Which makes sense, however the setup is not quite on point with that POV. We have few users, and a lot of RAM (around 512Gb), so keeping around a 40Gb model is not a major problem, and if that helps with the time it takes for model swaps, it would be great. I already do this with ComfyUI with StableDiffusion models, and RAM-to-VRAM speed feels way faster than NVME to VRAM (though testing the NVME speed is around 6Gbps)

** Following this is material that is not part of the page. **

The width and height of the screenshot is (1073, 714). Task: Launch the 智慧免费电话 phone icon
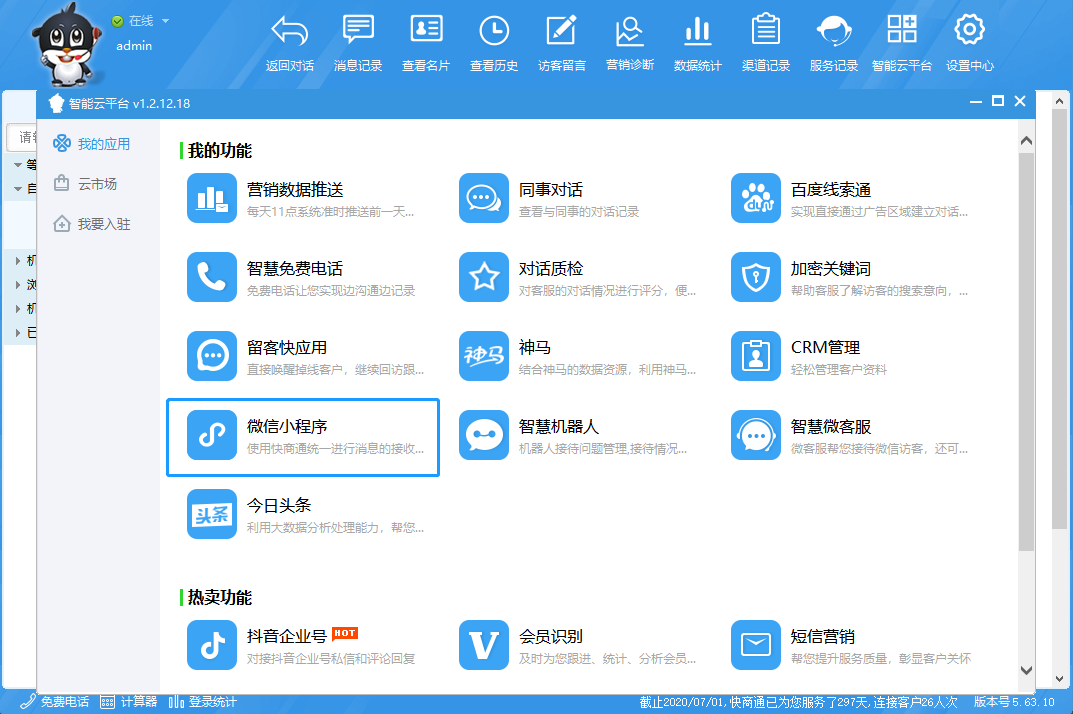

<!-- gh-comment-id:2762952886 --> @AlbertoSinigaglia commented on GitHub (Mar 29, 2025): Which makes sense, however the setup is not quite on point with that POV. We have few users, and a lot of RAM (around 512Gb), so keeping around a 40Gb model is not a major problem, and if that helps with the time it takes for model swaps, it would be great. I already do this with ComfyUI with StableDiffusion models, and RAM-to-VRAM speed feels way faster than NVME to VRAM (though testing the NVME speed is around 6Gbps)
Author
Owner

@rick-github commented on GitHub (Mar 29, 2025):

If the page cache doesn't suffice, create a ramdisk that holds the model.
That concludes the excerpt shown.